The program should offer your experienced employee a certification course in which he learns how to adapt his behavioral style to that of the learner. He will be able to assess and customize each coaching session according to the new employee's individual needs and previous experience.
As I started to think more and more about OJC, people started to ask me why they should approach this particular training issue with a coaching solution. There are OJT and mentor programs being implemented every day, all over the world. The reason I chose the coaching approach was because of the ongoing process that it provides. Sometimes, training solutions rely on a single training event, with little or no follow-up. OJC is a program with dedicated preparation and follow-up.
- Prepare me.
- Instruct me.
- Demonstrate to me.
- Observe me.
- Advise me.
The entire OJC model is based on the sequence above. Once your veteran employee has transmitted all of his knowledge and skills through instructions, the new hire will learn how to efficiently demonstrate the task, and then explain and demonstrate the task back to the coach.
A standard operational procedure (SOP) for the program is recommended. This is a document stating the program guidelines and specific requirements for the design, implementation, and evaluation phases.
The first step in the process is to identify your coaches. You should choose those who fulfill three specific requirements:
- at least one year working in the function to be coached
- nomination by their manager
- willingness to participate.
The third requirement is one of the most important. If he is not willing to participate, then you have a knowledgeable and experienced employee who has been obligated to coach someone and does not possess the right attitude for the task.
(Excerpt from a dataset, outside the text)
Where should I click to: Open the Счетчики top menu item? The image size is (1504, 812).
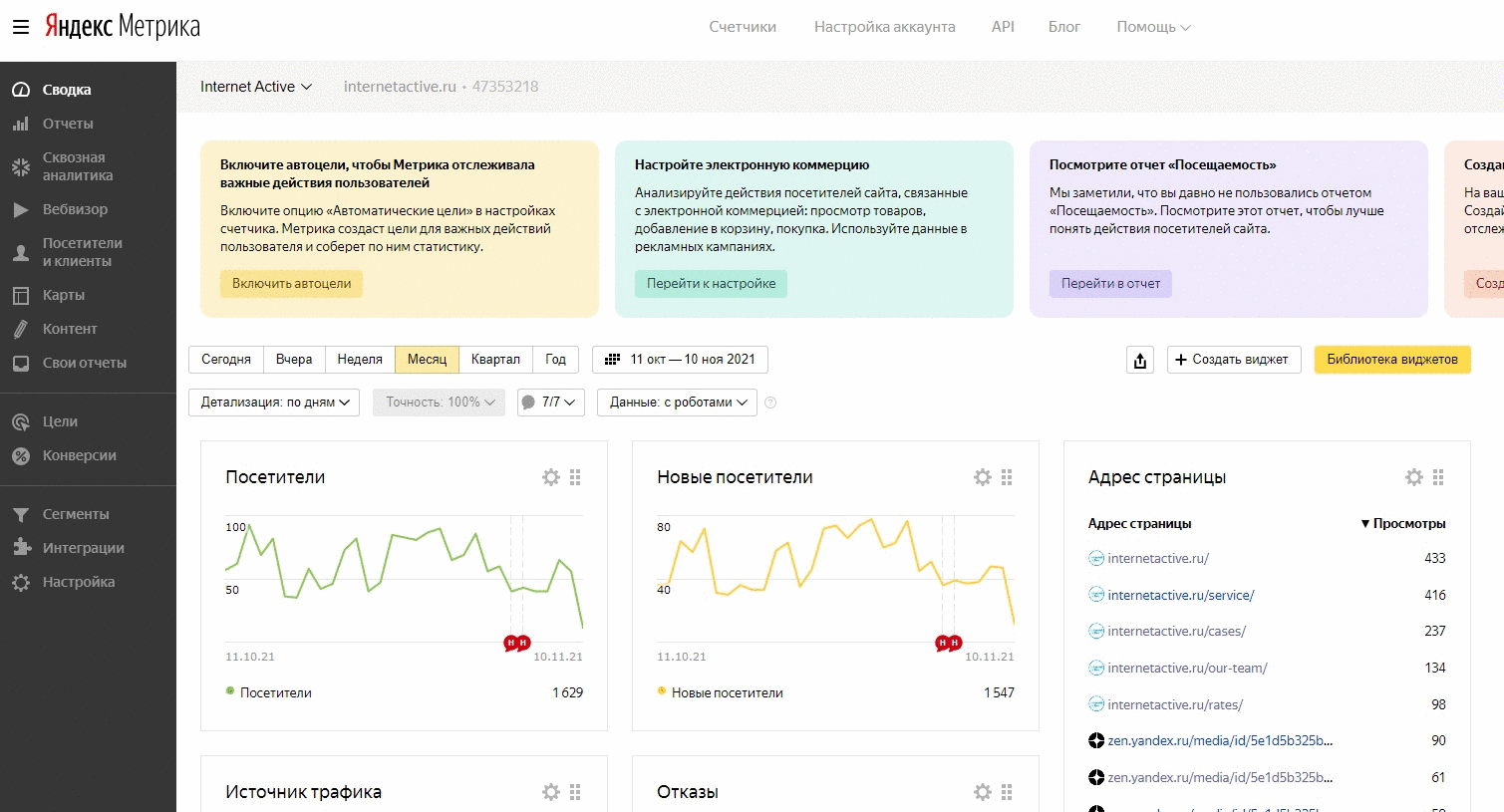[743, 27]
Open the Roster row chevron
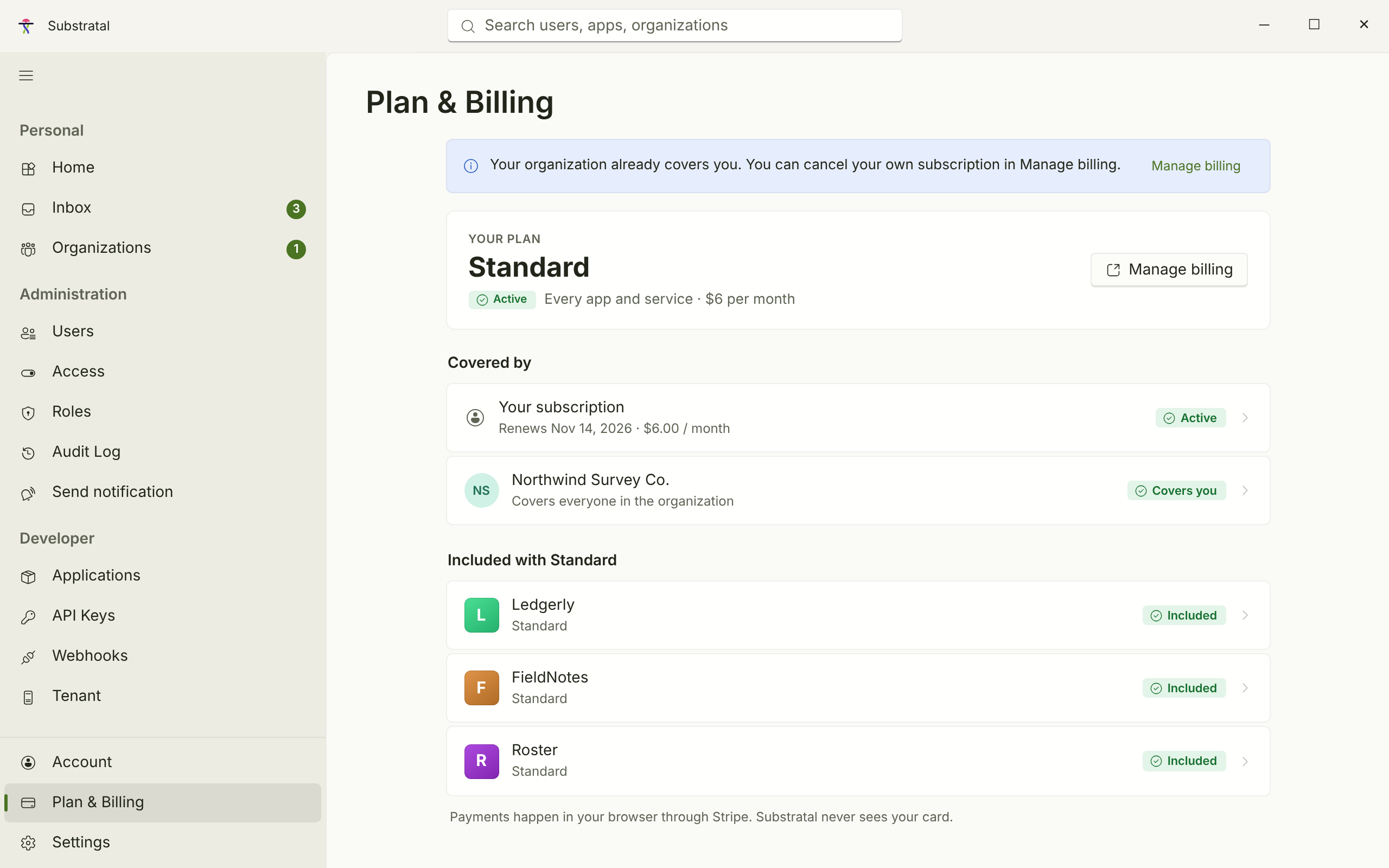This screenshot has width=1389, height=868. coord(1245,761)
Once the coaches are selected, they must attend a coaching certification workshop and learn how to
- self-assess their individual readiness for coaching
- understand the coach-trainee relationship as measured by an ability to discuss the "three Cs" (communication, collaboration, and commitment) that make up a coaching relationship
- exercise good communication skills
- understand how adults learn
- prepare a coaching session outline
- master the OJC checklists.
With the implementation of OJC, you are able to easily measure various levels of effectiveness. And comparing training expenses from previous years with the coaching expenses after program implementation, you will be able to observe a monetary savings as well. With OJC, you will be able to transition from the "follow Joe around," or OJT process, to a structured program that generates measurable results and a return-on-investment.